LTV is lifetime value. This is the estimated value that you expect to extract from the player. It makes more sense to couple this lifetime value with a number of days during which the user interacts with the product (the game in this case). This enables us to study whether we are on the right track, and to reason about the product. So, LTV365 is the expected (read average) value or revenue we get from a player after 365 days or 1 year after coming into contact with the game for the first time.
Retention is a measure that will tell us how the players will keep interacting with the game. Day 1 retention (D1), is a percentage of how many players returned to the game after launching it for the first time (D0). The higher the retention, the better because it means that players keep coming back, so there is something about the product/game/app that motivated them to return.
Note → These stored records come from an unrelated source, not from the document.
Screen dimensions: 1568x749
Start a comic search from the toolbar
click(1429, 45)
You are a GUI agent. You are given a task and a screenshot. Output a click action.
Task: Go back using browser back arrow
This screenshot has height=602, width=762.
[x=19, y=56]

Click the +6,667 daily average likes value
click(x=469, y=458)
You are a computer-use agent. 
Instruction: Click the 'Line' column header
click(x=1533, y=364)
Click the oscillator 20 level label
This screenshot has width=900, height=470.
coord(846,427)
ARPDAU is average revenue per daily active user. This metric is very convoluted. By itself, it doesn’t say much. An ARPDAU of 2€ says very little. If you have a restaurant and DAU (daily active user), is the number of customers that walk in, 2€ ARPDAU might leave you bankrupt. For a mobile game, if you create a compelling title where on average you get 2€ per daily active user then you might have struck gold.
CPI is the cost per install. Lately, User Acquisition (UA), is an integral part of the business model of scaling F2P mobile games. And with more and more publishers paying to acquire users, the market is getting more and more competitive, and the cost per install and acquiring a new player is going through the roof.
So User Acquisition works just like the old fashioned advertisements. You pay upfront, to get customers/players/users walking in, and hopefully, those that convert (end up buying something), will make up for the price of the advertisement and yield some extra revenue. So it’s an upfront investment and in order to minimize the risks associated with this investment, we have to study and predict how we will make the money back with a profit.